For the entries below, repeat exactly each line starting with the one that contains "Instruction: Collapse the" and going on through the one that contains "600x627 pixels.", and no others.

→ DATA SECTION
┄┄┄┄┄┄┄┄┄┄┄┄┄┄┄┄┄┄┄┄
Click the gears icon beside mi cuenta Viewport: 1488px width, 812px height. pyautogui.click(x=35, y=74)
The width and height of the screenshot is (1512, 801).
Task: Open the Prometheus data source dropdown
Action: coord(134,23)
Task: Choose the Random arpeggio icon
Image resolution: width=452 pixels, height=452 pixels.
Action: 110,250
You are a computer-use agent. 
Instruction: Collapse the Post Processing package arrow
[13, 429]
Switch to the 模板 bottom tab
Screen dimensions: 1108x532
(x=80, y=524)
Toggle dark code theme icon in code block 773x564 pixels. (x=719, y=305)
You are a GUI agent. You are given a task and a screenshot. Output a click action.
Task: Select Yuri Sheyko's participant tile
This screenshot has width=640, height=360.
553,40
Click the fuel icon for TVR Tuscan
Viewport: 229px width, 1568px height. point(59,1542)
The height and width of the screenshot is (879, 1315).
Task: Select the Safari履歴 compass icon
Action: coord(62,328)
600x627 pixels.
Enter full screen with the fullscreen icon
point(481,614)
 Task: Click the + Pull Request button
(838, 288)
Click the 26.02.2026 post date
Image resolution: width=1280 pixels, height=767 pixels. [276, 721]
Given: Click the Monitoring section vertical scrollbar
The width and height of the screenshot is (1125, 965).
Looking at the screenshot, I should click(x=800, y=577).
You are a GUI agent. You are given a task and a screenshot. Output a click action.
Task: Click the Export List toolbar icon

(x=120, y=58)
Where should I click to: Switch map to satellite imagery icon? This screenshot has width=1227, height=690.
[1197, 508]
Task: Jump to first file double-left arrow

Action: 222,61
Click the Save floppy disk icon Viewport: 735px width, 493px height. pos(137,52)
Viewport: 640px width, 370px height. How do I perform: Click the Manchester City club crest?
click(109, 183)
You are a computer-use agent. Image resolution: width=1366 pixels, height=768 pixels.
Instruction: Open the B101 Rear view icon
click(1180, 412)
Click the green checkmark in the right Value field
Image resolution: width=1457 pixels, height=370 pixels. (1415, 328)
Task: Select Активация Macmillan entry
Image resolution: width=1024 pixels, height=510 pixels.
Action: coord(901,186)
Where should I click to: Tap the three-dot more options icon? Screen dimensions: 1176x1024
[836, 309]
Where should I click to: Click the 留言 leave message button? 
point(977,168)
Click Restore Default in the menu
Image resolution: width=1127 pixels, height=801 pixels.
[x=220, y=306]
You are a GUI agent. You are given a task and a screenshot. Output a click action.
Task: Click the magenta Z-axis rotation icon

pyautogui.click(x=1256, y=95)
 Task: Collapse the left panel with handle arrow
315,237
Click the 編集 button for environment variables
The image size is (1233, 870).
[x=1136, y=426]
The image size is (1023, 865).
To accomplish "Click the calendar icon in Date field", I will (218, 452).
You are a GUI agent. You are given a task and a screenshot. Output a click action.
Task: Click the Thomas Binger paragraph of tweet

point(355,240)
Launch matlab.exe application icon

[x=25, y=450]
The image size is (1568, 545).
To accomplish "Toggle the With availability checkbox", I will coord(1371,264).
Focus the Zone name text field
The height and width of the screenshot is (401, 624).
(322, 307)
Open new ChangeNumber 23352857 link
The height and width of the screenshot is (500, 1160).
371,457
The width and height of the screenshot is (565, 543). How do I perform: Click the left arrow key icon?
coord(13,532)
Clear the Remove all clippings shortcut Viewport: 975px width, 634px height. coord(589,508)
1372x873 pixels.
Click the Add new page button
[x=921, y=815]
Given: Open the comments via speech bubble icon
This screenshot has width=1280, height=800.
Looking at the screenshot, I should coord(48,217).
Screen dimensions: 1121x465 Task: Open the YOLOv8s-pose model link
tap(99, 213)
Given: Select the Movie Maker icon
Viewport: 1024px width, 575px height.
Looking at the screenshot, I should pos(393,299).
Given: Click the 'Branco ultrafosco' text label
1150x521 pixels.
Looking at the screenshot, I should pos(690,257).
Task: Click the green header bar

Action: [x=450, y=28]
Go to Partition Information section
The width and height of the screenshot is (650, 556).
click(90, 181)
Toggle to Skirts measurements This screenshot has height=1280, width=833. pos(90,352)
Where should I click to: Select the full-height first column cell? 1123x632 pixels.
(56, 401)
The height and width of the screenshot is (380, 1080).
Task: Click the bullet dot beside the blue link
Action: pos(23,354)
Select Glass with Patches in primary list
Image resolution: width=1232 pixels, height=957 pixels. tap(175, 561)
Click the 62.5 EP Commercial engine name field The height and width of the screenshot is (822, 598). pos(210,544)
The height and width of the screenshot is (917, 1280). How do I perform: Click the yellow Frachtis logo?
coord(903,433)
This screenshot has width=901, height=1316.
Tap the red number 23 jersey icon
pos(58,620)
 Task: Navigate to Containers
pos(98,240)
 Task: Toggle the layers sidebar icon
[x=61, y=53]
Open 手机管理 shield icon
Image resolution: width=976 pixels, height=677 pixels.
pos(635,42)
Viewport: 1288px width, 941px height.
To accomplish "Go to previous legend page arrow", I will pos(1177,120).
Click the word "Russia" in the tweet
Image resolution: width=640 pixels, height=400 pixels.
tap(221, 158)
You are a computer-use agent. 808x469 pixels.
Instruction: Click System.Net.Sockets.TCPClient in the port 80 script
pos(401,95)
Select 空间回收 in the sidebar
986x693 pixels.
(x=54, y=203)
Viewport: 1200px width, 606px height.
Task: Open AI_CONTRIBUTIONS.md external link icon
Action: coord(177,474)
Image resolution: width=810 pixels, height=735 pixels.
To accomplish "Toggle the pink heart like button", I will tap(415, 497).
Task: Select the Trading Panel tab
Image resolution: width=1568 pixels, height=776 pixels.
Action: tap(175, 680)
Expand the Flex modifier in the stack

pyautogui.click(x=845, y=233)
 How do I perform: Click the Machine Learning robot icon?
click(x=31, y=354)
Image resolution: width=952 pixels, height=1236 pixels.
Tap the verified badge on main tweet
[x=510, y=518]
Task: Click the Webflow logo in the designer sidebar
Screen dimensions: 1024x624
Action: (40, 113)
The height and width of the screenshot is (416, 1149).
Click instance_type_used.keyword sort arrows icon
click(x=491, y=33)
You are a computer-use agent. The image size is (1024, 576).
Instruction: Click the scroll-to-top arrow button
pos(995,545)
┄┄┄┄┄┄┄┄┄┄┄┄┄┄┄┄┄┄┄┄
→ REPLY TO THE EXERCISE
Instruction: Collapse the Post Processing package arrow
[13, 429]
Switch to the 模板 bottom tab
Screen dimensions: 1108x532
(x=80, y=524)
Toggle dark code theme icon in code block 773x564 pixels. (x=719, y=305)
You are a GUI agent. You are given a task and a screenshot. Output a click action.
Task: Select Yuri Sheyko's participant tile
This screenshot has width=640, height=360.
553,40
Click the fuel icon for TVR Tuscan
Viewport: 229px width, 1568px height. point(59,1542)
The height and width of the screenshot is (879, 1315).
Task: Select the Safari履歴 compass icon
Action: coord(62,328)
600x627 pixels.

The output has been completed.